■ What the task requires: Edit the entries below by changing "Created By label" to "Modified By label" and leaving every other line as it is.
--- start ---
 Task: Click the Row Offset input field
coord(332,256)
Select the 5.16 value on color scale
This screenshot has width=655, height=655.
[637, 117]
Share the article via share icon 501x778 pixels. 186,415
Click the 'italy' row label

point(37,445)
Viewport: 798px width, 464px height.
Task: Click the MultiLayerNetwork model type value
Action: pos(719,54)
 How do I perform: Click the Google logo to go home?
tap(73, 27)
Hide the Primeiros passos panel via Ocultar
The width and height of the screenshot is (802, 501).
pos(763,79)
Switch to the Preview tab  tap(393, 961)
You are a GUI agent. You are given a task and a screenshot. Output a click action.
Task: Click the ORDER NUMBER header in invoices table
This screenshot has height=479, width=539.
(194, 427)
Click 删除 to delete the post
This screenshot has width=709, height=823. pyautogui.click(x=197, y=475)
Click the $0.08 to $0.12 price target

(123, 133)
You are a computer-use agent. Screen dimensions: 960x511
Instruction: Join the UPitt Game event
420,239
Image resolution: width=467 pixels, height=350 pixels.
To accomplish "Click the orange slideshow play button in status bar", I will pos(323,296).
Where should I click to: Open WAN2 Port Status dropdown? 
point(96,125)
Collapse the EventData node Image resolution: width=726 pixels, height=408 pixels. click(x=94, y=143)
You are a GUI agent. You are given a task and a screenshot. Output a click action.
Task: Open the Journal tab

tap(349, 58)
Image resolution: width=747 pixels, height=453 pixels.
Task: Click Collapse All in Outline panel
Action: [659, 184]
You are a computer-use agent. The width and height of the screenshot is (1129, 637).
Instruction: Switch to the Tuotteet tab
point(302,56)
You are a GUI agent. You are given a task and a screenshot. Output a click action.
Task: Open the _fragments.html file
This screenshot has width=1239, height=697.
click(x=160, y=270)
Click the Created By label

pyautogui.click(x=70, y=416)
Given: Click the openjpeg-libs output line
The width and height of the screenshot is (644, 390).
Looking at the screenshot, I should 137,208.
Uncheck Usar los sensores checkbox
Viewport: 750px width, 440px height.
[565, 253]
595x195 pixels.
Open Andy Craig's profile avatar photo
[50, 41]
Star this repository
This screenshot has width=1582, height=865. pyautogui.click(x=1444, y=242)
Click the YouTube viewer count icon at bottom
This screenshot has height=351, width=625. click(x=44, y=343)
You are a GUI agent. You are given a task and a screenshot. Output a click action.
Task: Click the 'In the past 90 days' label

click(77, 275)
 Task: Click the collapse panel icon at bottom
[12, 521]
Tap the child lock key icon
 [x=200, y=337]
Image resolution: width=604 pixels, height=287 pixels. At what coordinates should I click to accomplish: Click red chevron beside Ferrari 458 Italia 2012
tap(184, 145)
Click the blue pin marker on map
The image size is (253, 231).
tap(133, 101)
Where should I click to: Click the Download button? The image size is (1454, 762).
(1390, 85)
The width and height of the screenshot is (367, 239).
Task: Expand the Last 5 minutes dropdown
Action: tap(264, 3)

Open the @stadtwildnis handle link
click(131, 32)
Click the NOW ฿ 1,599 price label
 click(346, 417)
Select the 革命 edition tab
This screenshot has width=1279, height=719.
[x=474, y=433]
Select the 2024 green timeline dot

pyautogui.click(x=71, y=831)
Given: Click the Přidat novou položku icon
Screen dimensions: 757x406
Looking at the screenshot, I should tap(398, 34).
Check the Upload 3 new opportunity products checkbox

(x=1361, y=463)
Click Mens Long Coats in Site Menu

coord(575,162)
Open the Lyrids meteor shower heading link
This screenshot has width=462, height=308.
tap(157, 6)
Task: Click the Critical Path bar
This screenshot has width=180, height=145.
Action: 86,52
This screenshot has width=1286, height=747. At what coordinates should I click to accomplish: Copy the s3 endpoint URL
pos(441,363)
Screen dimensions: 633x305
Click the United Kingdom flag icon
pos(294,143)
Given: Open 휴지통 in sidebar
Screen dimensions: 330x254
--- end ---
■ Result of this task:
 Task: Click the Row Offset input field
coord(332,256)
Select the 5.16 value on color scale
This screenshot has width=655, height=655.
[637, 117]
Share the article via share icon 501x778 pixels. 186,415
Click the 'italy' row label

point(37,445)
Viewport: 798px width, 464px height.
Task: Click the MultiLayerNetwork model type value
Action: pos(719,54)
 How do I perform: Click the Google logo to go home?
tap(73, 27)
Hide the Primeiros passos panel via Ocultar
The width and height of the screenshot is (802, 501).
pos(763,79)
Switch to the Preview tab  tap(393, 961)
You are a GUI agent. You are given a task and a screenshot. Output a click action.
Task: Click the ORDER NUMBER header in invoices table
This screenshot has height=479, width=539.
(194, 427)
Click 删除 to delete the post
This screenshot has width=709, height=823. pyautogui.click(x=197, y=475)
Click the $0.08 to $0.12 price target

(123, 133)
You are a computer-use agent. Screen dimensions: 960x511
Instruction: Join the UPitt Game event
420,239
Image resolution: width=467 pixels, height=350 pixels.
To accomplish "Click the orange slideshow play button in status bar", I will pos(323,296).
Where should I click to: Open WAN2 Port Status dropdown? 
point(96,125)
Collapse the EventData node Image resolution: width=726 pixels, height=408 pixels. click(x=94, y=143)
You are a GUI agent. You are given a task and a screenshot. Output a click action.
Task: Open the Journal tab

tap(349, 58)
Image resolution: width=747 pixels, height=453 pixels.
Task: Click Collapse All in Outline panel
Action: [659, 184]
You are a computer-use agent. The width and height of the screenshot is (1129, 637).
Instruction: Switch to the Tuotteet tab
point(302,56)
You are a GUI agent. You are given a task and a screenshot. Output a click action.
Task: Open the _fragments.html file
This screenshot has width=1239, height=697.
click(x=160, y=270)
Click the Modified By label

pyautogui.click(x=70, y=416)
Given: Click the openjpeg-libs output line
The width and height of the screenshot is (644, 390).
Looking at the screenshot, I should 137,208.
Uncheck Usar los sensores checkbox
Viewport: 750px width, 440px height.
[565, 253]
595x195 pixels.
Open Andy Craig's profile avatar photo
[50, 41]
Star this repository
This screenshot has width=1582, height=865. pyautogui.click(x=1444, y=242)
Click the YouTube viewer count icon at bottom
This screenshot has height=351, width=625. click(x=44, y=343)
You are a GUI agent. You are given a task and a screenshot. Output a click action.
Task: Click the 'In the past 90 days' label

click(77, 275)
 Task: Click the collapse panel icon at bottom
[12, 521]
Tap the child lock key icon
 [x=200, y=337]
Image resolution: width=604 pixels, height=287 pixels. At what coordinates should I click to accomplish: Click red chevron beside Ferrari 458 Italia 2012
tap(184, 145)
Click the blue pin marker on map
The image size is (253, 231).
tap(133, 101)
Where should I click to: Click the Download button? The image size is (1454, 762).
(1390, 85)
The width and height of the screenshot is (367, 239).
Task: Expand the Last 5 minutes dropdown
Action: tap(264, 3)

Open the @stadtwildnis handle link
click(131, 32)
Click the NOW ฿ 1,599 price label
 click(346, 417)
Select the 革命 edition tab
This screenshot has width=1279, height=719.
[x=474, y=433]
Select the 2024 green timeline dot

pyautogui.click(x=71, y=831)
Given: Click the Přidat novou položku icon
Screen dimensions: 757x406
Looking at the screenshot, I should tap(398, 34).
Check the Upload 3 new opportunity products checkbox

(x=1361, y=463)
Click Mens Long Coats in Site Menu

coord(575,162)
Open the Lyrids meteor shower heading link
This screenshot has width=462, height=308.
tap(157, 6)
Task: Click the Critical Path bar
This screenshot has width=180, height=145.
Action: 86,52
This screenshot has width=1286, height=747. At what coordinates should I click to accomplish: Copy the s3 endpoint URL
pos(441,363)
Screen dimensions: 633x305
Click the United Kingdom flag icon
pos(294,143)
Given: Open 휴지통 in sidebar
Screen dimensions: 330x254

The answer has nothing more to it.